Yasir Arafat loved to equate the Palestinian struggle for statehood with the struggle of South Africans against apartheid, but his was always a false analogy. In South Africa, less than 15 percent of the population controlled all the power and wealth and subjected the other 85 percent to a degrading, inhuman and segregated existence. For the oppressed majority, the answer was not one state for non-whites and one for whites; rather, the goal was justice and majority rule.
Compare that to the Palestinian movement for self-determination. Arabs today remain a minority in the area that encompasses Israel, the West Bank and Gaza. To be sure, given demographic trends, Jews will become a minority in that area within this decade, but even by 2050, Arabs would outnumber Jews by only 60 percent to 40 percent.
I really don't think demography is the pertinent aspect of apartheid, as if segregation and institutionalized racism would have been less despicable if the whites were a majority in South Africa. It certainly didn't make it less despicable when it was practiced in the United States, nor does it now in Israel, where Israeli Arabs live under a form of Jim Crow.

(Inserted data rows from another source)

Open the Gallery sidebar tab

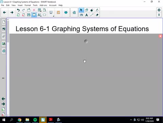tap(4, 29)
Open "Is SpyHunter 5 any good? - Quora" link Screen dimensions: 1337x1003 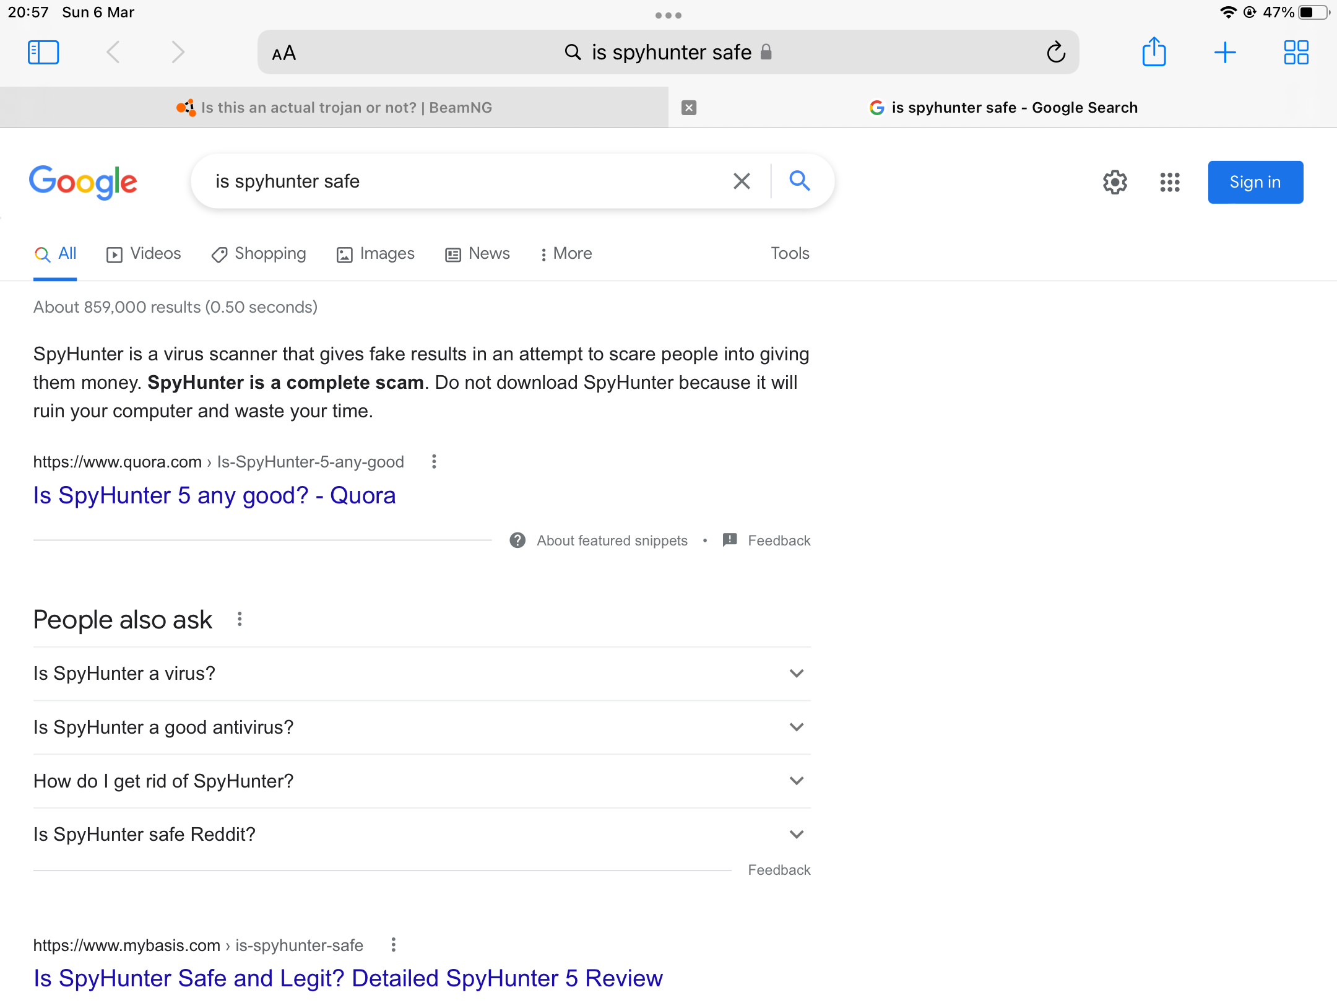[x=214, y=496]
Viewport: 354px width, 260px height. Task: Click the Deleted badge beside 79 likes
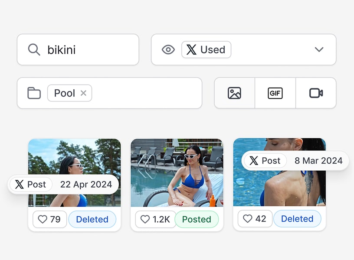point(92,219)
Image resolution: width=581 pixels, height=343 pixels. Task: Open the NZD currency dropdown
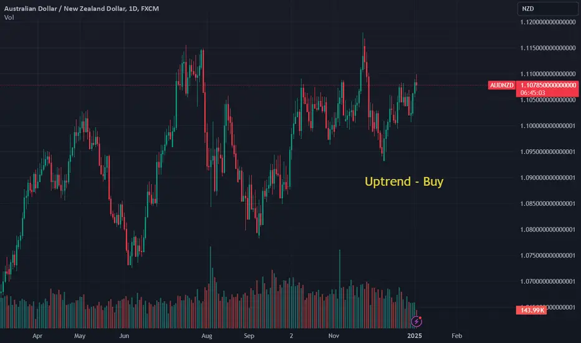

As for the occupied West Bank, the term apartheid is insufficient to describe the condition of 2.5 million Palestinian Arabs corralled within a series of military checkpoints for the benefit of 450,000 Israeli settlers.
Ross is probably right that the Palestinians would benefit from imitating the ANC a bit more, but I reject his root assumption that the Palestinians must prove themselves worthy of their own state, must prove that they deserve to have the military occupation of their land and the daily brutalization of their people ended. This argument would never have flown in regards to South Africa.
On a side note, though he doesn't specifically mention it, Ross's putting the onus on the Palestinians is of a piece with his efforts over the past few years to cast blame on Arafat and deflect it from Barak and Clinton (and himself) for the failure of the 2000 Camp David summit. I suppose I shouldn't be surprised that I still run into intelligent people who regurgitate the "Arafat walked away from Barak's generous offer! This proves Arafat didn't really want peace!" line, given that this is virtually the only version on offer in U.S. media. It's simple, it's straightforward, and it safely plays into American assumptions about the reasonableness of people in suits versus the unreasonableness of people in kaffiyehs. It's true that Arafat didn't accept Barak's offer, because that offer was DOA. Arafat knew that Barak would not have been able to sell the offer to his own government, not least because of the opposition of people like Ariel Sharon. Was Arafat wrong not to counter-offer at Camp David? Very probably. Don't get me started on things that Arafat should have done. But the fact remains that Arafat warned the Clinton administration coming into the negotiations that he and his team had not had adequate time to prepare, and that he would not be pressured into accepting a deal. As it was, pressure was brought to bear from the moment Arafat arrived at Camp David. The only thing his refusal of Barak's offer proves was that he paid attention to Israeli politics.